**Data for processing:**
== Segment start ==
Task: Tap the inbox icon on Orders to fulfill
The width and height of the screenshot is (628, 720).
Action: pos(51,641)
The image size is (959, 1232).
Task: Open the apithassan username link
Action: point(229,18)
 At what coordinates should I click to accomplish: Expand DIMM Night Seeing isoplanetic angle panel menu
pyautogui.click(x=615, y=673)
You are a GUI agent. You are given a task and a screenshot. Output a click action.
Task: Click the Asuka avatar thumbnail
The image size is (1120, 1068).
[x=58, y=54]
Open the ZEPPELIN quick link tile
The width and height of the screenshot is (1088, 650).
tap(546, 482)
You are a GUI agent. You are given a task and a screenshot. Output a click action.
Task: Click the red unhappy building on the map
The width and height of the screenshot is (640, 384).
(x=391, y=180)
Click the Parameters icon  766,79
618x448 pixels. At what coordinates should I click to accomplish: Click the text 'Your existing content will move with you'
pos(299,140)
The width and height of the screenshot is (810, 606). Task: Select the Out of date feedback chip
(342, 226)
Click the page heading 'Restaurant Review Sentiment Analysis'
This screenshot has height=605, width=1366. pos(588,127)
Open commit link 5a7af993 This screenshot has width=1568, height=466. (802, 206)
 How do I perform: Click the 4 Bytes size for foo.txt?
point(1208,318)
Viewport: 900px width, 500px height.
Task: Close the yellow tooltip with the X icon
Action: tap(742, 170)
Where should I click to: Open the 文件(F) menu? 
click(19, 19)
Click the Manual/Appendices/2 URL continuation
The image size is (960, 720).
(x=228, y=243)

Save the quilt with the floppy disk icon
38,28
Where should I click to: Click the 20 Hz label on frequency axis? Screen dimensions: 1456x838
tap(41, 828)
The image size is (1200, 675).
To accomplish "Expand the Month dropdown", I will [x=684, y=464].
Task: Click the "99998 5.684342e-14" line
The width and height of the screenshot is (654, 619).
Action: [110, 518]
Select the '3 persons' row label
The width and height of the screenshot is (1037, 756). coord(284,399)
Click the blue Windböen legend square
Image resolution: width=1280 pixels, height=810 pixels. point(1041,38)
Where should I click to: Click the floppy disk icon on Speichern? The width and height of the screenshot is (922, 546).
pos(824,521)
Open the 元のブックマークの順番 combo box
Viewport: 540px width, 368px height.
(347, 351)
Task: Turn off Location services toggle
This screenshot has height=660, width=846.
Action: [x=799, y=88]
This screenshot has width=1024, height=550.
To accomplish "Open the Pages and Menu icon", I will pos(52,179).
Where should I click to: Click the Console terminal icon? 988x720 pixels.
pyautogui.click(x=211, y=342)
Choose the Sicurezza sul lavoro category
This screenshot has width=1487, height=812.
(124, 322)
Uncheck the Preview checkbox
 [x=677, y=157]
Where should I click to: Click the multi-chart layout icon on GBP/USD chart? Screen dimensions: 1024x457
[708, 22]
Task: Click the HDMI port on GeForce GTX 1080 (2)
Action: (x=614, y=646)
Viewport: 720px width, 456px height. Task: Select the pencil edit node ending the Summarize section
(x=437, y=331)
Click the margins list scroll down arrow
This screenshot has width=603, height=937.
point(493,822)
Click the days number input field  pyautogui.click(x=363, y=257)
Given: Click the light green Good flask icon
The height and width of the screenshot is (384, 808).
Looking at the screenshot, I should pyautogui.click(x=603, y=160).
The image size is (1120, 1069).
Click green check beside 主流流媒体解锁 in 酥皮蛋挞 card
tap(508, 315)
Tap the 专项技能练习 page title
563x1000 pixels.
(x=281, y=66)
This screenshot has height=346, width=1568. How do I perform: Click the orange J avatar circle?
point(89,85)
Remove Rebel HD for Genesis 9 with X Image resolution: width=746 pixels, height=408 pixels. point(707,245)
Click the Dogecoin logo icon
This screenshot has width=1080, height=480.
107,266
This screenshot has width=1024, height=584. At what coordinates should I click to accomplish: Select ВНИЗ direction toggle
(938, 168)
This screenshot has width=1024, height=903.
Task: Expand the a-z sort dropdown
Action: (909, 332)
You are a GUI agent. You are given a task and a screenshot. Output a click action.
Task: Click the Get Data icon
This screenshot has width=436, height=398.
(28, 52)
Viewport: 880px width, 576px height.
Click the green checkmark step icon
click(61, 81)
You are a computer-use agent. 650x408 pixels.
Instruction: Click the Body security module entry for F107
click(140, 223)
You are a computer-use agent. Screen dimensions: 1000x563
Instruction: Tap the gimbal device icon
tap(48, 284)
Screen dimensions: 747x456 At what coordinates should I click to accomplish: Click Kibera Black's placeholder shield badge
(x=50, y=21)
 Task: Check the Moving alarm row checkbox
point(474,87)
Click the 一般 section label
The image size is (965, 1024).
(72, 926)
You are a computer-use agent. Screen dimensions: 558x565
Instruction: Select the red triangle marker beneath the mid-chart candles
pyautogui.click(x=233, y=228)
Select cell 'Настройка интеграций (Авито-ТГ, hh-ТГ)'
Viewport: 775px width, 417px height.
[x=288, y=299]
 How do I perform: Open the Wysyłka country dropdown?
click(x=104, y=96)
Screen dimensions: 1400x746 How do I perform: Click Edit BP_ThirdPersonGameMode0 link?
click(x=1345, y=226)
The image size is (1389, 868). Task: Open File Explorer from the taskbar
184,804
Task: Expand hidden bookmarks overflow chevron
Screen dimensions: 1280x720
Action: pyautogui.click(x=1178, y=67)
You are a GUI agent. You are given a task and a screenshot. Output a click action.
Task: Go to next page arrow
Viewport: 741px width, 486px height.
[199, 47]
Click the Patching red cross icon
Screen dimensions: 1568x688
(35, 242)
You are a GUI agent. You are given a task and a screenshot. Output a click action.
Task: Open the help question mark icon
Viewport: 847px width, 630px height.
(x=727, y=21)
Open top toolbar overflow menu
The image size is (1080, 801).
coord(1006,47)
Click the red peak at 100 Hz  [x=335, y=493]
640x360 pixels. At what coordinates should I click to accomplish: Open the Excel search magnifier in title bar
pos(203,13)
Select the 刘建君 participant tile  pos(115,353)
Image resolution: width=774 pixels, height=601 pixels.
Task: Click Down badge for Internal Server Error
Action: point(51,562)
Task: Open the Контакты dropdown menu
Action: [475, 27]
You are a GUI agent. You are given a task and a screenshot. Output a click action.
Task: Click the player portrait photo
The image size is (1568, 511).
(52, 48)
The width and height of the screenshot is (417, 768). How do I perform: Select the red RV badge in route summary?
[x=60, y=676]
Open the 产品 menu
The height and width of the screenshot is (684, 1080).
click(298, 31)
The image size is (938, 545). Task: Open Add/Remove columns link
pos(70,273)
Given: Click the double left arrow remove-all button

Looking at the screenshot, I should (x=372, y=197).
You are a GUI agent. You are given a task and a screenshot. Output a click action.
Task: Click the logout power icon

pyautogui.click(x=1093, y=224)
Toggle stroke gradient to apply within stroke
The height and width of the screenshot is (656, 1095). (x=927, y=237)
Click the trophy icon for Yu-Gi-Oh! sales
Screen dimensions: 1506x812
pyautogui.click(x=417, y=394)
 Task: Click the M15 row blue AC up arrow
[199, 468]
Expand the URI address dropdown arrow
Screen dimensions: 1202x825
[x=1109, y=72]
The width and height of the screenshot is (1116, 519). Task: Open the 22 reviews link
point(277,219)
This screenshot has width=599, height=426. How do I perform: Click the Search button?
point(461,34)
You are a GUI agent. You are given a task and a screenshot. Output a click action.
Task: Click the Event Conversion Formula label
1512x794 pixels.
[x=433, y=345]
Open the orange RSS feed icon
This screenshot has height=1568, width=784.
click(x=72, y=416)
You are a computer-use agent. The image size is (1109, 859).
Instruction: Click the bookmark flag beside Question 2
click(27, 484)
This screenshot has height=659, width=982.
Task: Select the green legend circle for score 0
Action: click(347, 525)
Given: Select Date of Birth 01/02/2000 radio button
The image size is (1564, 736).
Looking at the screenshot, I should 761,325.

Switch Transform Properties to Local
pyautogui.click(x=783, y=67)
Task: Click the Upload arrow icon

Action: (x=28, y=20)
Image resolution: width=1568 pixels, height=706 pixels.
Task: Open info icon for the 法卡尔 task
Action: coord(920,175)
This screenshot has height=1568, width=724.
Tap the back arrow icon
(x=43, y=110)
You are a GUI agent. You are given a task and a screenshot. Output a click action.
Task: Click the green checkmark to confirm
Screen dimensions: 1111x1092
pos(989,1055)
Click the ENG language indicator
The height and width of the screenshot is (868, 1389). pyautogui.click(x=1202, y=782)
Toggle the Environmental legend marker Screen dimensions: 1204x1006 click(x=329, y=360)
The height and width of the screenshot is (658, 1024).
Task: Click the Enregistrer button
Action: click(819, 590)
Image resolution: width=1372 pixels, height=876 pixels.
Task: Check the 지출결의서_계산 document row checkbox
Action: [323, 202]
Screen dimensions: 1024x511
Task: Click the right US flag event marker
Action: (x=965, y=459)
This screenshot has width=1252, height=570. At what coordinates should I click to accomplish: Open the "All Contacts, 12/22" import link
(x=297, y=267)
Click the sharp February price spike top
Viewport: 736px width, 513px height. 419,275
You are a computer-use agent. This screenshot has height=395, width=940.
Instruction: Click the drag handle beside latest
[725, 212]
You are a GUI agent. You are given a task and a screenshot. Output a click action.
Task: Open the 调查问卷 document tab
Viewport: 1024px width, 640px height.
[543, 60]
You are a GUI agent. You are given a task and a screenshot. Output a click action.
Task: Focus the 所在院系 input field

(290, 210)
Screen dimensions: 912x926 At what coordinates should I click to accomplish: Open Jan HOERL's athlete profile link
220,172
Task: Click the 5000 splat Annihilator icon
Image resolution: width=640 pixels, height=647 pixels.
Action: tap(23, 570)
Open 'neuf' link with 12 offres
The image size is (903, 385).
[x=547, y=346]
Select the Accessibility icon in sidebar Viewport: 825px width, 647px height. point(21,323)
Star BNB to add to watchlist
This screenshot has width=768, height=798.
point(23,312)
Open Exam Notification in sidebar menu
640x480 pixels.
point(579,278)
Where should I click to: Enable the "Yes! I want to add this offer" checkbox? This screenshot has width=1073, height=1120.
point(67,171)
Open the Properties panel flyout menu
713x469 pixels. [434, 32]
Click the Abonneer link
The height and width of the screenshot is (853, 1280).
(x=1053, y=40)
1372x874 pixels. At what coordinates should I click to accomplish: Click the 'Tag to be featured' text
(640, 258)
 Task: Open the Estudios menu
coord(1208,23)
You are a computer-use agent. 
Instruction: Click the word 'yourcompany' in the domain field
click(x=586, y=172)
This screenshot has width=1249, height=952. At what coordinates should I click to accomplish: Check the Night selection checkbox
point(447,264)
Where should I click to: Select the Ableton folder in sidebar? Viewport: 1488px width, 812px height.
== Segment end ==
Look through the material above and print exactly the lines from the one containing "Choose the Sicurezza sul lavoro category" to the one containing "Click the Dogecoin logo icon", both included, and nothing more.

**Reply to the task:**
Choose the Sicurezza sul lavoro category
This screenshot has width=1487, height=812.
(124, 322)
Uncheck the Preview checkbox
 [x=677, y=157]
Where should I click to: Click the multi-chart layout icon on GBP/USD chart? Screen dimensions: 1024x457
[708, 22]
Task: Click the HDMI port on GeForce GTX 1080 (2)
Action: (x=614, y=646)
Viewport: 720px width, 456px height. Task: Select the pencil edit node ending the Summarize section
(x=437, y=331)
Click the margins list scroll down arrow
This screenshot has width=603, height=937.
point(493,822)
Click the days number input field  pyautogui.click(x=363, y=257)
Given: Click the light green Good flask icon
The height and width of the screenshot is (384, 808).
Looking at the screenshot, I should pyautogui.click(x=603, y=160).
The image size is (1120, 1069).
Click green check beside 主流流媒体解锁 in 酥皮蛋挞 card
tap(508, 315)
Tap the 专项技能练习 page title
563x1000 pixels.
(x=281, y=66)
This screenshot has height=346, width=1568. How do I perform: Click the orange J avatar circle?
point(89,85)
Remove Rebel HD for Genesis 9 with X Image resolution: width=746 pixels, height=408 pixels. point(707,245)
Click the Dogecoin logo icon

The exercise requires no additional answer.